***** Extract to read *****
Periwinkle (Vinca major)
     The berries on the nandina and holly are very bright and cheerful, too, and there are lots of darling little daffodil greens starting up, like Mary Lennox's "green points".  I have a large swath of larkspur sprouts that I keep daydreaming about, and a surprising amount of winter foliage on other plants as well: groundcovers, hellebores, hurricane lilies, and even sundrops.  The last photo is of a plant that I put in specifically for its winter foliage.  I'm keeping an eye on it because after I planted it I learned that it can be invasive, but so far it has not gone anywhere in my garden.
Arum italicum

Wednesday, January 11, 2012

An unlikely visitor

     My husband and I are avid birders, and enjoy seeing lots of different kinds of birds in our yard.  Our yard has its own life list in fact, with 124 species.  Just in case anyone else's yards are jealous, I should point out to be fair that our yard has a lot of advantages in this respect, including being partially within and adjacent to a tidal saltmarsh in close proximity to the Chesapeake Bay and a migratory flyway (that and admittedly liberal rules for adding birds to the list, including flyovers.)
***** The data *****
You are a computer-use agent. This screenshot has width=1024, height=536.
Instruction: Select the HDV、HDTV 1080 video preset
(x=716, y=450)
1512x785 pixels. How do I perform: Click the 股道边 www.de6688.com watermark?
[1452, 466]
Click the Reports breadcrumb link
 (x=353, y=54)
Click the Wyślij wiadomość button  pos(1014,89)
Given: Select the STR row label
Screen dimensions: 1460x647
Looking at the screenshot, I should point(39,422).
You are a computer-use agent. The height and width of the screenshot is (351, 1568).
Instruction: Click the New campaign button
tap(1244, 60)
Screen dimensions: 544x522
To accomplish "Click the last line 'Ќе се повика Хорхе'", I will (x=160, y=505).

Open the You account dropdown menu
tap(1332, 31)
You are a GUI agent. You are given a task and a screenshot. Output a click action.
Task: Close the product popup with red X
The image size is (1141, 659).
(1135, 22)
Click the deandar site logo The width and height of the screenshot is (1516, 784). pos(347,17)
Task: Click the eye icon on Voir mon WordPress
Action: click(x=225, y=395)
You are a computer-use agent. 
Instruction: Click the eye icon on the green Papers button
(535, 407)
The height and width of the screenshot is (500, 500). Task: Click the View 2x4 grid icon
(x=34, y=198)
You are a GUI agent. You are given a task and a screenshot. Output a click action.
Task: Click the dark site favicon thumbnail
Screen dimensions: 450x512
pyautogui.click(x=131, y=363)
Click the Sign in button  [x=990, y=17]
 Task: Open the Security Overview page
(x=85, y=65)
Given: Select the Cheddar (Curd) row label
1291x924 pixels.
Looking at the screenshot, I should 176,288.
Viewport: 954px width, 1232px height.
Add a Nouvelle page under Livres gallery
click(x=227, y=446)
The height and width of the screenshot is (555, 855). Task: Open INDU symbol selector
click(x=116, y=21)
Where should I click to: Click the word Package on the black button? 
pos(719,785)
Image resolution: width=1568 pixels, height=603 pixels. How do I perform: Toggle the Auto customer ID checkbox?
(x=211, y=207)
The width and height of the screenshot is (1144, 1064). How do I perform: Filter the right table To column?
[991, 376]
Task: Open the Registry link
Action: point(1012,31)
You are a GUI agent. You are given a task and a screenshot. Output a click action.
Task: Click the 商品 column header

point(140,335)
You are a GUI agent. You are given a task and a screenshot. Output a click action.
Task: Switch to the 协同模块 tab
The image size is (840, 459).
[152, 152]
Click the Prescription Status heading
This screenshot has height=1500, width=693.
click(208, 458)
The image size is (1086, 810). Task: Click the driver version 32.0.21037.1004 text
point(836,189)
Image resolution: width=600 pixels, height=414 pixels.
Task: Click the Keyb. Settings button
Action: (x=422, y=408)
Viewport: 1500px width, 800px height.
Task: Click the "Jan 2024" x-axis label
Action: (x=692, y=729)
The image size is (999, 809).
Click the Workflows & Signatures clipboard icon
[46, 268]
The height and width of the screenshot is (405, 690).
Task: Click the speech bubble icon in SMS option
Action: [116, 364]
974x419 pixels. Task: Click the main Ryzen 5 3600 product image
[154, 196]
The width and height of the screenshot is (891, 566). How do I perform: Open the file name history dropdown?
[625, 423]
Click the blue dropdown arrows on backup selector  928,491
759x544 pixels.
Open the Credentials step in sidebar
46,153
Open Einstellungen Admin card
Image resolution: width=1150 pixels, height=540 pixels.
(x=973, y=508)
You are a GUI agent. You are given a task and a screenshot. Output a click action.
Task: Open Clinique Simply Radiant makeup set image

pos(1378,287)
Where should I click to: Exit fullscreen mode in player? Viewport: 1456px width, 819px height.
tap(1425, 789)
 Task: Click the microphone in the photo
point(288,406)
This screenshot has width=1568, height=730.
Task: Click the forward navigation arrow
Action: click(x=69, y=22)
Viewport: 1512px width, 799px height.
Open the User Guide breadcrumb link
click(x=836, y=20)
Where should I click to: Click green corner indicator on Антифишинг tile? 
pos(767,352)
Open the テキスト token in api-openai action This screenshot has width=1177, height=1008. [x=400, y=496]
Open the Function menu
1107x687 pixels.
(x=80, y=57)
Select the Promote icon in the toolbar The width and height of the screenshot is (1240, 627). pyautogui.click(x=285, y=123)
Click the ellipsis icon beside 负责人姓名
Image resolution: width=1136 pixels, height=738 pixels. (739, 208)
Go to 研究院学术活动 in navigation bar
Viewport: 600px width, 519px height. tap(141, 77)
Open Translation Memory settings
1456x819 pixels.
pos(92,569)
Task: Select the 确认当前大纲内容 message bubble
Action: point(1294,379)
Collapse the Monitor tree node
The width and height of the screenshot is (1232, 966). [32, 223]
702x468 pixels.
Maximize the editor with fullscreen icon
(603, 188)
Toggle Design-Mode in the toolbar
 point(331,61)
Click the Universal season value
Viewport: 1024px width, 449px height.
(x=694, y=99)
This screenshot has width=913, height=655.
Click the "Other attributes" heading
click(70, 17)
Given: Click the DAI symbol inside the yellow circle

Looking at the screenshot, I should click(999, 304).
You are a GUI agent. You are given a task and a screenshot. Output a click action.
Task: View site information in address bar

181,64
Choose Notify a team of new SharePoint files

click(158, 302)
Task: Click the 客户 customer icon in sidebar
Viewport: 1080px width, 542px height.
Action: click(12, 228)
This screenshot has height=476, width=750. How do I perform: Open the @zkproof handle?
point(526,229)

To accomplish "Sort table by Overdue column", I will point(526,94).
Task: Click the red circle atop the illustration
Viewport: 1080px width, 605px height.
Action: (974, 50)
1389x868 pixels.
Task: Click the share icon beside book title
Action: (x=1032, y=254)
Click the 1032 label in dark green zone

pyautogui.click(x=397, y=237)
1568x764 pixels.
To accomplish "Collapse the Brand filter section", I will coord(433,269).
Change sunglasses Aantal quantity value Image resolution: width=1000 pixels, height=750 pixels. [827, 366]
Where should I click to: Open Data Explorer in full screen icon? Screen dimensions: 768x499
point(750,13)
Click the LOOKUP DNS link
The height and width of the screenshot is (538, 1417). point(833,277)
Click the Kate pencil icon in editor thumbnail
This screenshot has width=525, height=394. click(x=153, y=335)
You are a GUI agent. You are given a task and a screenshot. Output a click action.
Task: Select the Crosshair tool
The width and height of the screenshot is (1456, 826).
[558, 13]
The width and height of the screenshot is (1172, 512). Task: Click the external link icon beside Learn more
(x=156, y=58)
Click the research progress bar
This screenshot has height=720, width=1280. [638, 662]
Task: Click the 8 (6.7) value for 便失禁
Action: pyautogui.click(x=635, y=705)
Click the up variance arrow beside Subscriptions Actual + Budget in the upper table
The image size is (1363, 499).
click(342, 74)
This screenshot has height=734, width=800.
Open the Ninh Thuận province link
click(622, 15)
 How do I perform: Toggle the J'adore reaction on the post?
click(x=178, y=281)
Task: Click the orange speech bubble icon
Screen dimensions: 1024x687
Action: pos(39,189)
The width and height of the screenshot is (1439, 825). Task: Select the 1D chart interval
*****
_Work request 1:_
Answer these questions about the garden and birding excerpt:
(a) Which greens does the writer compare to Mary Lennox's "green points"?
(b) How many species are on the yard's life list?
(c) What kind of marsh is the yard partially within?
_Work request 2:_ Continue the garden and birding excerpt, starting after its last sentence.

_Exercise result 1:_
(a) The little daffodil greens.
(b) 124 species.
(c) A tidal saltmarsh.

_Exercise result 2:_
     So when we see a bird from the window that looks unusual, we tend to drop what we're doing and run for binoculars and, if necessary, field guides.  The window over the kitchen sink looks out over the backyard... we don't have as many dishes as we once did.  This weekend I looked out to see a small yellowish bird poking around a half-barrel "pond" we have on the deck.  I thought it might be a Common Yellowthroat, which would be a nice bird, but I needed my binoculars to get a good look.  Better than a yellowthroat, it was a Summer Tanager!  
     This is not at all a normal bird for this area in January.  It is called a "summer" tanager, after all.  It's a bird of the treetops, where it eats mainly insects.  It flew up into a tree but my husband was able to get some photos of it before it left.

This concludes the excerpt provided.